This story was published in the SCGA FORE Magazine
They call me the Diva Golfer … and I love it! Though it’s sometimes difficult for me to wrap my brain around the fact that my professional identity revolves around a sport I was oblivious to for most of my life.
Today things are different. Golf is on my mind 365 days a year. I’ve made it my mission to introduce women, especially Latinas, to golf for their professional development, personal enjoyment and to promote a healthy lifestyle. I spend my days creating innovative ways to bring women into the game and developing programs and events that will convert them into golfers. Since 2008, when I founded the Latina Golfers Association (LGA), I have had over 1,300 women participate in our golf clinics, golf lessons, golf outings, tournaments for women, golf fashion shows and golf related outings — I am very proud of what the LGA has accomplished.
My biggest satisfaction comes when I see photos posted on social media of our members playing golf with each other, their family members and clients … without me! They blossom into bona fide golfers and become ambassadors for the LGA and the sport as a whole. It’s also gratifying when they tell me how golf has enhanced their personal and professional lives.
My passion for growing the game started as a love affair with golf some 13 years ago. I knew nothing about the sport until the day a fanatic, avid golfer invited me to join him on the putting green as a date. I fell head over heels for the game and spent the next three years practicing several hours a week and playing as often as possible.
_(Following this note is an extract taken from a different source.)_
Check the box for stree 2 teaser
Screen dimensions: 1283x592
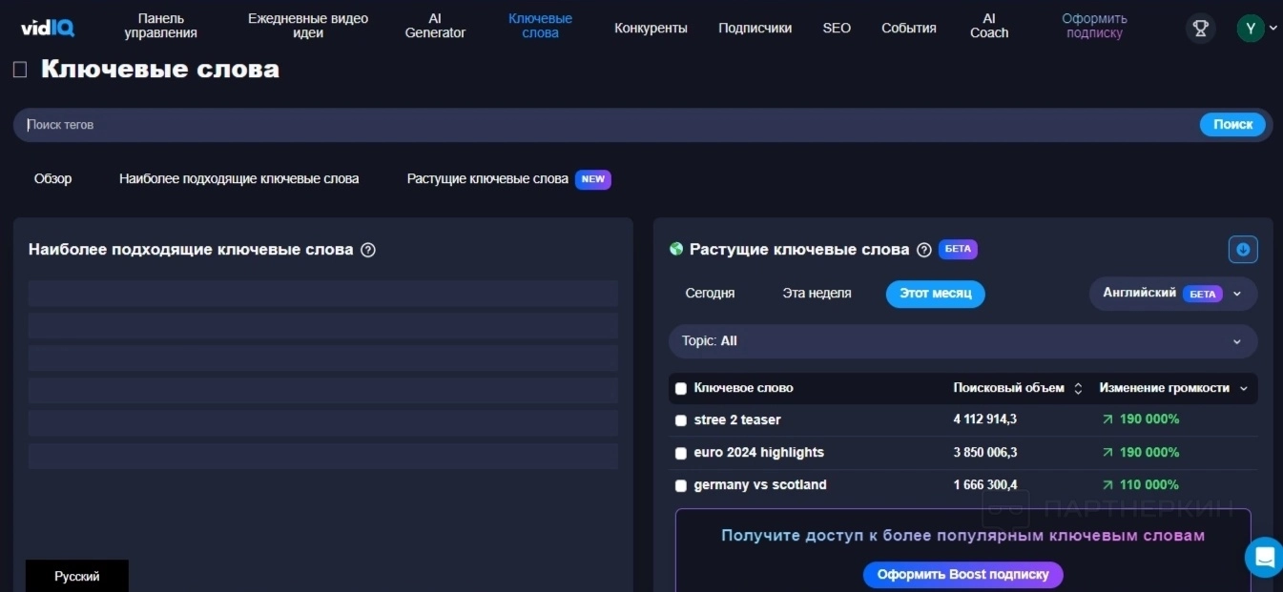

I joined a golf club, became a member of the SCGA and worked diligently at lowering my handicap. Those days were blissful.
The focus of my passion, however, shifted abruptly when I played in my first charity golf tournament. I had never participated in a business golf outing and it was an amazing experience. I saw, first hand, how effective golf is as a business tool. I saw how golf leveled the playing field and broke down gender and cultural barriers, because on the course, we’re all solely “golfers.” I saw how golfers bond with each other and I benefited from the golf network after the tournament. What was glaring to me, however, was that there were less than a handful of women participating in that tournament and in the many subsequent events I played.
Knowing that so many women were missing out on the benefits of business through golf was jolting. It really upset me. Initially I thought that men were deliberately keeping women out, but that hasn’t been the case for me. I learned that there are simply too few women actually playing golf and that many are intimidated to take on business golf.
For these reasons, I founded the Latina Golfers Association with the goal of breaking the glass ceiling with a golf ball. The LGA has been a tremendous success and a labor of love. The LGA links women to golf and makes the game accessible to communities of women that, for the most part, have not been exposed to it. And the LGA creates golf events that are fun and non-intimidating for professional women of all ages. We work arduously to effectively conduct outreach to Latinas. Our marketing campaigns include an element of education, but they’re also fresh and exciting. We attract millennials, mid and senior management professionals, entrepreneurs and even retirees.
I’m extremely proud to be a member of the golf community. I’m committed to sharing this amazing game with as many women as possible. It has been a wonderful journey and I’ve learned so much.
One of my biggest takeaways is really quite simple and yet has powerful impact: It’s knowing that the golf community is exactly that – a community, a family. When we become golfers, we become members of a special international community whose common language is golf. That’s a pretty special thing and certainly worth sharing.